One of the misconceptions that persists about vegans is that we are SUPER healthy since all we can eat are fruits and vegetables. First of all, I WISH!!! I have worked very hard to lose weight and get healthier but more importantly to stay healthy, but I am a human being with flaws, shortcomings and cravings.
Okay, since I cut out meat and dairy and most sugar I don’t have ‘cravings’ per se but there are times I want something that isn’t totally healthy. Or healthy…at all.
Enter mac & cheese.
Mac & cheese is something we can all relate to whether its memories of eating the crappy box variety as a kid or the fancy, multi-cheese versions served at nice restaurants. In my pre-vegan days I was a mac & cheese-a-holic, researching different types of cheese and their fat properties to see which combination would produce the gooey-est mac in town. Once I said au revoir to dairy, I learned–pretty easily–to live without cheese. Until my husband went all mad scientist in the kitchen this weekend.

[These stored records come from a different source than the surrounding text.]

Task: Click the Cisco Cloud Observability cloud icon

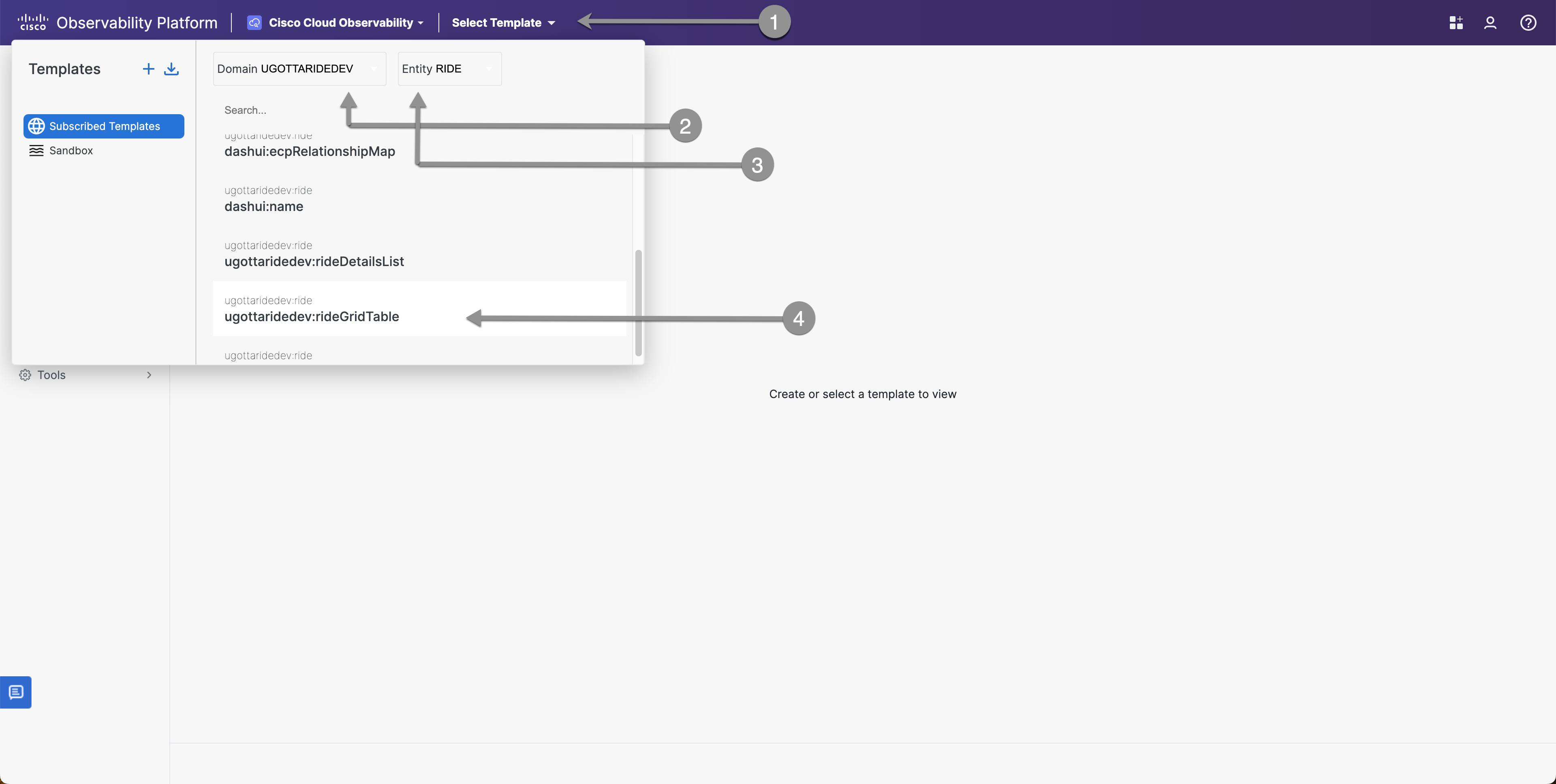Action: tap(254, 23)
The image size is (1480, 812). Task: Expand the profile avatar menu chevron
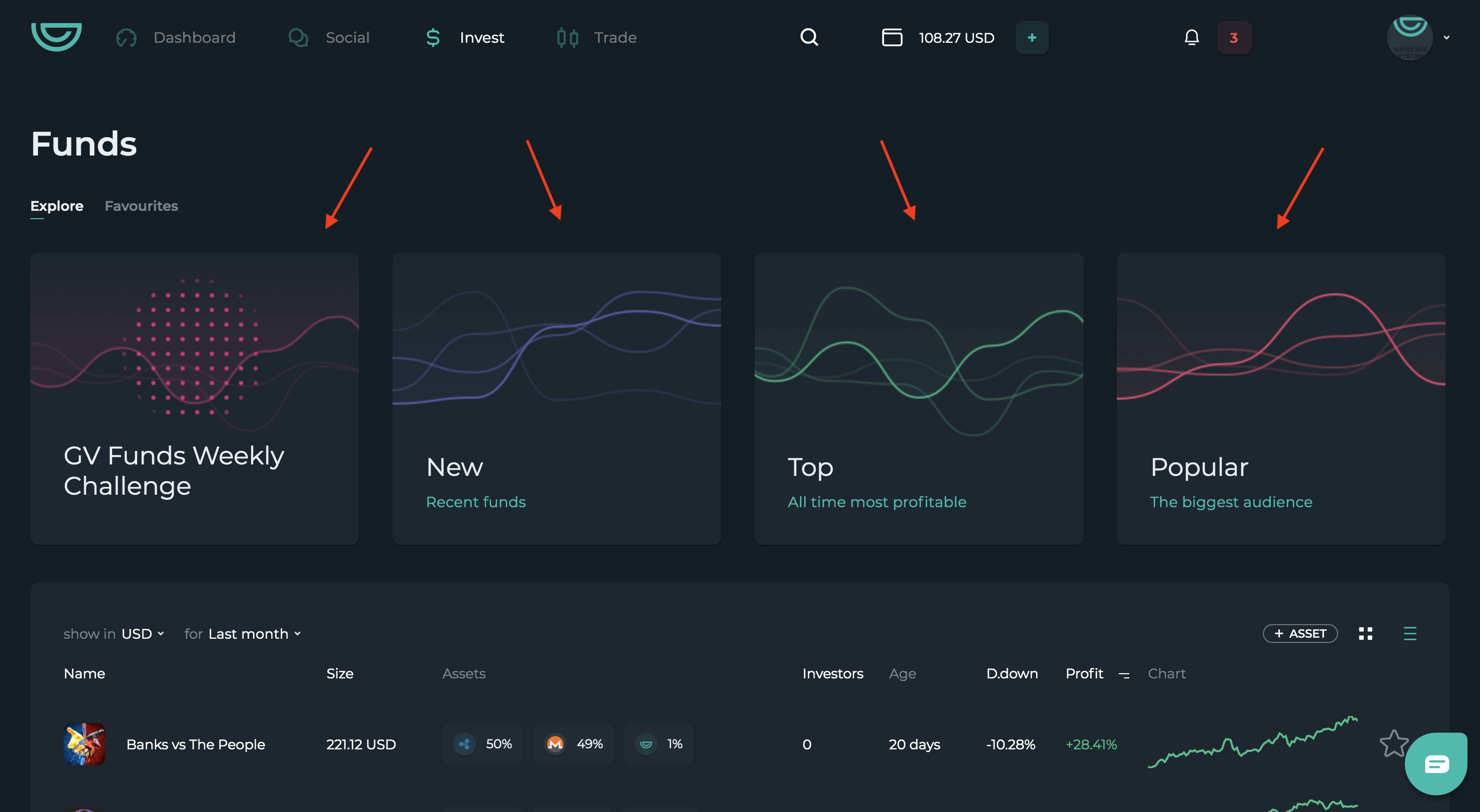(x=1446, y=38)
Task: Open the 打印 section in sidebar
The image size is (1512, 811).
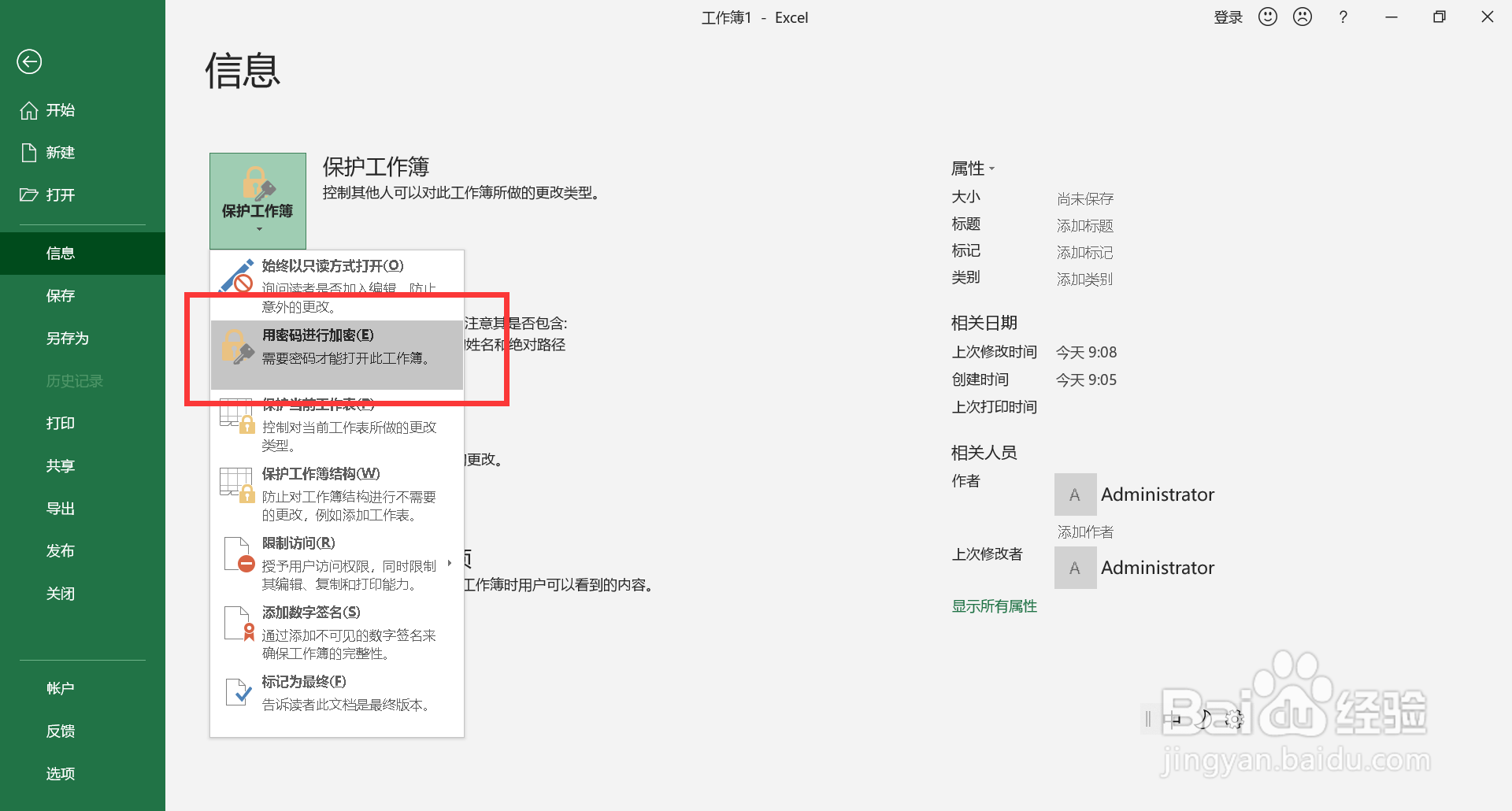Action: point(61,423)
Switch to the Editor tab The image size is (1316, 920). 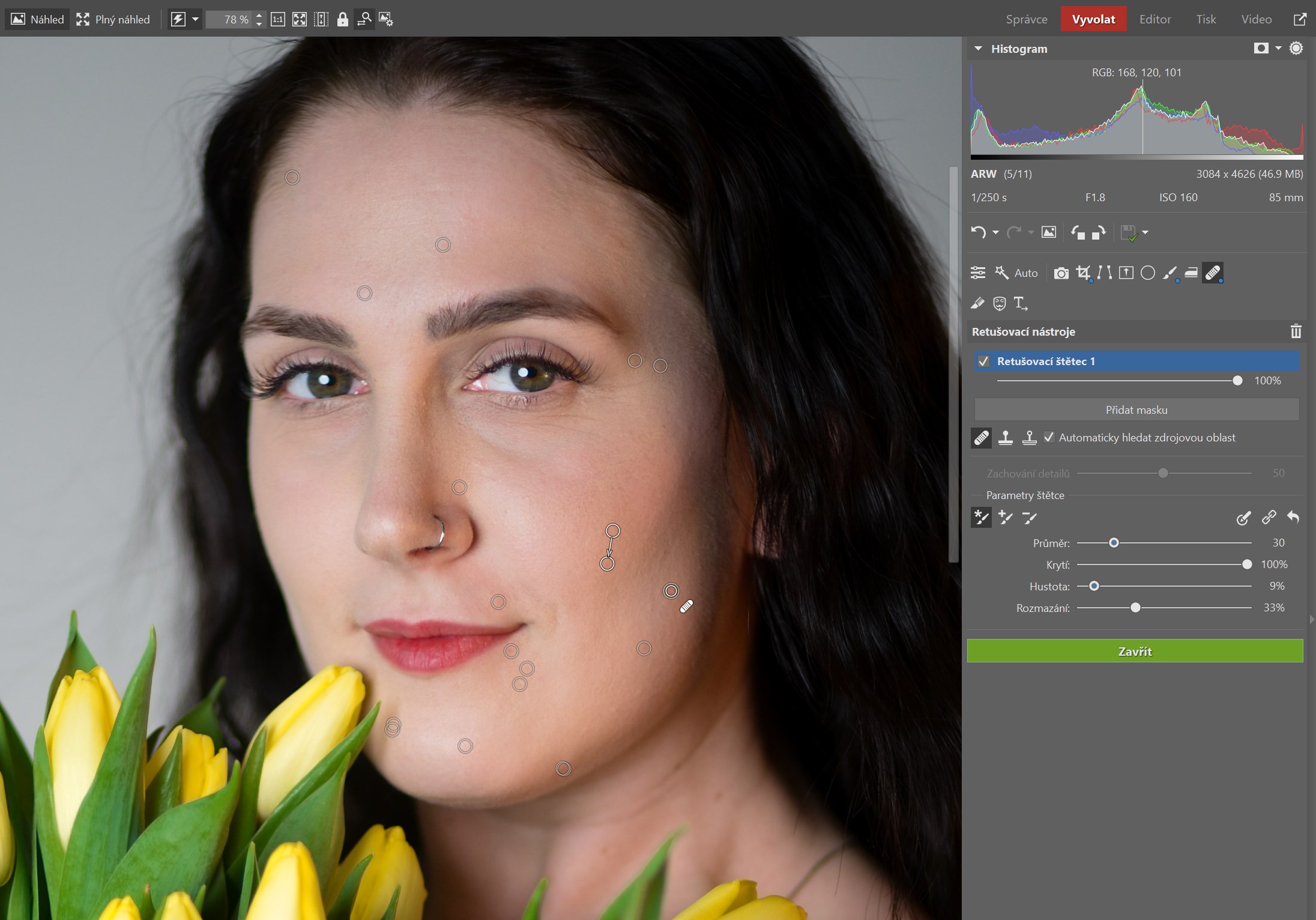click(1155, 19)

This dish will turn the famous vegan stereotype on his head because even though it is still miles better on calories and fat than animal cheese versions, it ain’t pretty.
What he used:
Elbow Mac (white b/c we could find whole wheat)
Vegan pizza cheese (extra melty)
Vegan cream cheese (natural or herb works)
Nutritional yeast
Tofu in salty water (saramura is what they call it in Romania)
Plant butter
Almond milk (unsweetened)
Since I wasn’t in the kitchen but enjoying a cocktail as I finished writing another chapter in my upcoming romance novel, all I can say is that he started with a vegan bechamel sauce and slowly added the cheese and sour cream until it was thick and gooey and ready for the oven. Baked about 20-35 minutes until bubbly & crisp.
Side note: Vegan cheese doesn’t really do bubbly or crisp so do a feel test. If some of the pasta are crispy, it’s ready to come out.
This was a huge calorie bomb, about 800 calories per serving (8 servings total in a 9×13 baking dish) so we decided to let the Mac stand on its own for dinner.
The next day however, we took a few servings to my in-laws because we are on a never ending quest to add healthier food to their diets and of course, more plant based foods. They LOVED it and my mother-in-law refused to believe there wasn’t “real” cheese in it which I considered a total win.
But this brings me to the next topic. Leftovers.
I’m not one to turn my nose up at leftovers (mostly) but I’m not used to them since its just me and the husband, we usually make enough for each of us to have a serving and call it a day. It’s a tool we’ve developed to make sure we’re not constantly overeating and now that we’re both on plant based diets, it makes weight loss super easy.
I’ll bet you’re wondering how on earth could you do anything to improve this ooey-gooey cheesy vegan mac & cheese?
Easy, just add greens!
Kalettes are a cute little hybrid between Brussels sprouts (which I love) and kale (which I do not love).
They were DELICIOUS.
This was a quick & easy way to turn leftovers into a healthier lunch. I sauteed onion & garlic (no oil, just water) and then added the kalettes until they were soft and slightly wilted, then I added some lemon juice to reduce the dark bitterness of the kale. The lemon REALLY helps so if you’re not a fan of one or both of these dark leafy greens, trust me and add it.
It was delicious and easy, and did I mention delicious?
This is a perfect meal to make when you’re in the mood for something that isn’t totally healthy because you can justify it by promising to make something super healthy to go with it for tomorrow’s lunch.